福岡市動物園によるアジアゾウ輸入の中止を求める要望書

時下ますますご清栄のこととお喜び申し上げます。

表題の件、飼育下のゾウは本来のニーズを満たすことができず、多くが精神疾患に苦しむことが知られています。これを理由に欧米を中心にゾウの飼育を諦める動物園が増えており、英国ではゾウの輸入を禁止し、現在国内で飼育しているゾウの数を減らしていく法案が2021年末に議会に提出される予定です。また英国の慈善団体アスピナル基金は7月5日、英ケントの動物園から13頭のゾウをケニアに移送し自然に戻す計画を発表しました。

福岡市動物園は3,000平方メートルのゾウ舎を建設しゾウを4頭輸入するとのことですが、どんなに広いゾウ舎を建てても飼育下でゾウのニーズを満たすことはできません。それは、6,000平方メートルのゾウ舎を持つ豊橋総合動植物園「のんほいパーク」で今年5月にインドから輸入されたゾウがストレスから常同行為を起こしていることを見ても明らかです。

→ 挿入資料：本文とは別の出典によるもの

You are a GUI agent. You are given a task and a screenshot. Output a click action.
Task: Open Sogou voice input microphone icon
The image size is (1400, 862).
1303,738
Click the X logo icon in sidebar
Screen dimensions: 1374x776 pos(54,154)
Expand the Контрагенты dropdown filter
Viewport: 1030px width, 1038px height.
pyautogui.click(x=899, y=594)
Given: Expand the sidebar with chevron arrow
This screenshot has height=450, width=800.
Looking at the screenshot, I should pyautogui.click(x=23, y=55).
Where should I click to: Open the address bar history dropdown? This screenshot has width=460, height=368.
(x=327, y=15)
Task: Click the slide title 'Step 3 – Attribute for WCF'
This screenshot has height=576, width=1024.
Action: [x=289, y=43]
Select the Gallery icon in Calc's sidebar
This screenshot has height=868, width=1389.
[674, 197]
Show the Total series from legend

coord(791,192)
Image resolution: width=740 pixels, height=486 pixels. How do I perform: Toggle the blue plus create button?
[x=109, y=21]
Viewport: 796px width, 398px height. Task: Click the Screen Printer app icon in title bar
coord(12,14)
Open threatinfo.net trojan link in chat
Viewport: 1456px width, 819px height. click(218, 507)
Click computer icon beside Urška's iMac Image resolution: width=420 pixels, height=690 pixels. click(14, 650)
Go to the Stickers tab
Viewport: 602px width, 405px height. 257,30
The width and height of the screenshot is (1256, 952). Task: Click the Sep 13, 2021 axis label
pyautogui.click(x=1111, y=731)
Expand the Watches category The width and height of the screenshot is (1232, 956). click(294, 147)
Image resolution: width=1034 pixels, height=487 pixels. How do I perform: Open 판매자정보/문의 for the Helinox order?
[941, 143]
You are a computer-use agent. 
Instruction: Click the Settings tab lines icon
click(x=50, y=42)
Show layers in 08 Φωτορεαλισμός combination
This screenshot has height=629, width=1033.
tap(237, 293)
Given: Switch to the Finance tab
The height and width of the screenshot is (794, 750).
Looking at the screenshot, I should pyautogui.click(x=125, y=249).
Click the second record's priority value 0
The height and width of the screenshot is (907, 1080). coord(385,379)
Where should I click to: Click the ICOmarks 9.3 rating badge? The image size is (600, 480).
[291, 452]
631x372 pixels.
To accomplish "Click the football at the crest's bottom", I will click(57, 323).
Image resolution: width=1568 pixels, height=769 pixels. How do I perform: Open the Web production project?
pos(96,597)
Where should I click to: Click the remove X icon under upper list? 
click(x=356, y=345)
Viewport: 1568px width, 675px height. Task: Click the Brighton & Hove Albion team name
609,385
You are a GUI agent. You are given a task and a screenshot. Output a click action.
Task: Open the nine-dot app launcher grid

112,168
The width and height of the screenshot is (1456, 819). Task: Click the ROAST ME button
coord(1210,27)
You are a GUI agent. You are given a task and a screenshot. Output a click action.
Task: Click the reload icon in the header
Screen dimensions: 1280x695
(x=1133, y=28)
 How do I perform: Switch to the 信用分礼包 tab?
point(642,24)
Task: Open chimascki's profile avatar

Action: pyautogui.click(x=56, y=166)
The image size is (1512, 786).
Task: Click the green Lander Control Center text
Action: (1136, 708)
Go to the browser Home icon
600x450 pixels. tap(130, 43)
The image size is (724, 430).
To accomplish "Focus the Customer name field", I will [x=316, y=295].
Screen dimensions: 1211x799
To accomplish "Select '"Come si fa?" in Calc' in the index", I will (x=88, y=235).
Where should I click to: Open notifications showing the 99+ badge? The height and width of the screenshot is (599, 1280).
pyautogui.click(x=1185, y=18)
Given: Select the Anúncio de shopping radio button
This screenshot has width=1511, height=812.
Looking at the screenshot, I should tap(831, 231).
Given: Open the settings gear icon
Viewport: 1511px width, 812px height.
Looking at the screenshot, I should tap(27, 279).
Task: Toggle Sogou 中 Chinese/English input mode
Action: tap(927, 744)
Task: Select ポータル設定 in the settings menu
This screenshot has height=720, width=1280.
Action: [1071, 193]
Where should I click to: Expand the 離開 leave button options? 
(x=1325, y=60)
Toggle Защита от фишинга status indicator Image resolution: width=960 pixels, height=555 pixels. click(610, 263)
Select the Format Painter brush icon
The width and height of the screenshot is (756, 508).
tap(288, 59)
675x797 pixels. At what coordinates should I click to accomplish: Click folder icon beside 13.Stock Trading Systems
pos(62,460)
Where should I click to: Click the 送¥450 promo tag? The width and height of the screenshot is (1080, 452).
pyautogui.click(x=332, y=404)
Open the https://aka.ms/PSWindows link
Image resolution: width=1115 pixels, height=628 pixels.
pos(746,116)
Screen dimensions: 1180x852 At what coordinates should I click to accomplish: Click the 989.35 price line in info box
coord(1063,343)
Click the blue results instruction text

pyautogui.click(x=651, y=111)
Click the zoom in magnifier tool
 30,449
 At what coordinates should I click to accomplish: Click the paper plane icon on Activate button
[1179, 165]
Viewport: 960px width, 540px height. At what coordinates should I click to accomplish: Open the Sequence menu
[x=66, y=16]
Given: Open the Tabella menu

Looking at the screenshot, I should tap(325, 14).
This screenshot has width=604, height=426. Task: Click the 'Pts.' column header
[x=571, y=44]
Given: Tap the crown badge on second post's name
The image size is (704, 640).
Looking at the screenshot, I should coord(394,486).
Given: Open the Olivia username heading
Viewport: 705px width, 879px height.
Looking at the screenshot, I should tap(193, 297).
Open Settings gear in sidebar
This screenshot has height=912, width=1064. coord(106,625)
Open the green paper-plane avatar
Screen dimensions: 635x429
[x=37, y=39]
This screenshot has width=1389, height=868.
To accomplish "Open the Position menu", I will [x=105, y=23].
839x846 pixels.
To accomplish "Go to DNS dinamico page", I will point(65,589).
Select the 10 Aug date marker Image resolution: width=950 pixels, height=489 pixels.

今回の輸入はアジアゾウの生息域外保全を目的にしたものと発表されていますが、私はアジアゾウを日本の動物園に輸入して飼育し繁殖させることが生物多様性の保全につながるとは思いません。

生物多様性条約の第9条(a)で「生息域外保全は生息域内における措置を補完するため」であり、「生息域外保全のための措置を原産国においてとることが望ましい」とされています。また同条(c)では「脅威にさらされている種を回復し、自然の生息地に再導入するための措置をとること」とあります。

野生のアジアゾウを本来の生息地において保護し、飼育下で繁殖したゾウを生息地に戻すことができないのであれば、生物多様性を保全することにならないと考えます。アジアゾウの保全を考えるのであれば、本来の生息地であるミャンマーで、飼育下のゾウたちに野生の環境を与えるサンクチュアリの設置を支援するなど他の方法をとるほうが有効だと思います。

つきましては、アジアゾウの輸入中止をご英断いただきたく、ここに強く要望いたします。国内にはすでに120頭以上のゾウが飼育されています。たった1頭で飼育され、精神を病んだゾウが10頭以上います。またブルフックによる体罰を受けてショーやゾウライドなど人間の娯楽に利用されるゾウもいます。福岡市動物園で建築中の新しいゾウ舎は、こうした劣悪な環境で飼育されている国内のゾウを保護する施設にしてください。新たな輸入によりこれ以上、不幸なゾウを増やさないでください。

ご検討の程、どうぞよろしくお願い申し上げます。